→ ページ本文:
┌────────
与えられたファイルに含まれる各行を検査し、もっとも長い行に関する情報を 表示するプログラムを作成せよ。 表示する情報としては、行番号、長さおよび、その行そのものの3つとする。 ただし、一行の長さに関する制限はないものとする。

まず、必要なデータをまとめた構造体を定義する。 一行の長さに関する制限がないので、行そのもののデータを保持する領域は動的に確保する必要がある。

/* もっとも長い行に関する情報を保持する構造体 */
struct line_info
{
        int line_no;      /* 行番号 */
        int length;       /* 長さ  */
        char *line_data;  /* 行そのもの */
};
行の長さに上限があるのであれば、たとえば次のようなプログラムを作成すれば良い。
/* ans13-1.c */
#include <stdio.h>
#include <stdlib.h>
#include <string.h>

#define BUFLEN (80)

/* もっとも長い行に関する情報を保持する構造体 */
struct line_info
{
        int line_no;      /* 行番号 */
        int length;       /* 長さ  */
        char *line_data;  /* 行そのもの */
};

/* 引数に与えられたファイルを検査する */
int read_file (char *);

int main(int argc, char *argv[])
{
        argc--;
        while(argc) {
                ++argv;
                read_file(*argv);
                argc--;
        }
	return 0;
}

/* ファイル検査の本体 */
int read_file(char *filename)
└────────
→ データ抜粋:
┌────────
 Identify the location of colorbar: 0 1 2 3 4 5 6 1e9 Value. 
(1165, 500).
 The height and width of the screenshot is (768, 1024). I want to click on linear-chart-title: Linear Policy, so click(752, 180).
└────────
→ 課題内容 1: ページ本文によると、行そのもののデータを保持する領域を動的に確保しなければならないのはなぜですか。
→ 課題内容 2: ページ本文のうち、「まず、必要なデータをまとめた」から始まり「行の長さに上限があるのであれば、たとえば次のようなプログラムを作成すれば良い。」まで続く部分を、一字一句変えずにそのまま書き写してください。

→ 想定解答 1: 一行の長さに関する制限がないためです。

→ 想定解答 2:
まず、必要なデータをまとめた構造体を定義する。 一行の長さに関する制限がないので、行そのもののデータを保持する領域は動的に確保する必要がある。

/* もっとも長い行に関する情報を保持する構造体 */
struct line_info
{
        int line_no;      /* 行番号 */
        int length;       /* 長さ  */
        char *line_data;  /* 行そのもの */
};
行の長さに上限があるのであれば、たとえば次のようなプログラムを作成すれば良い。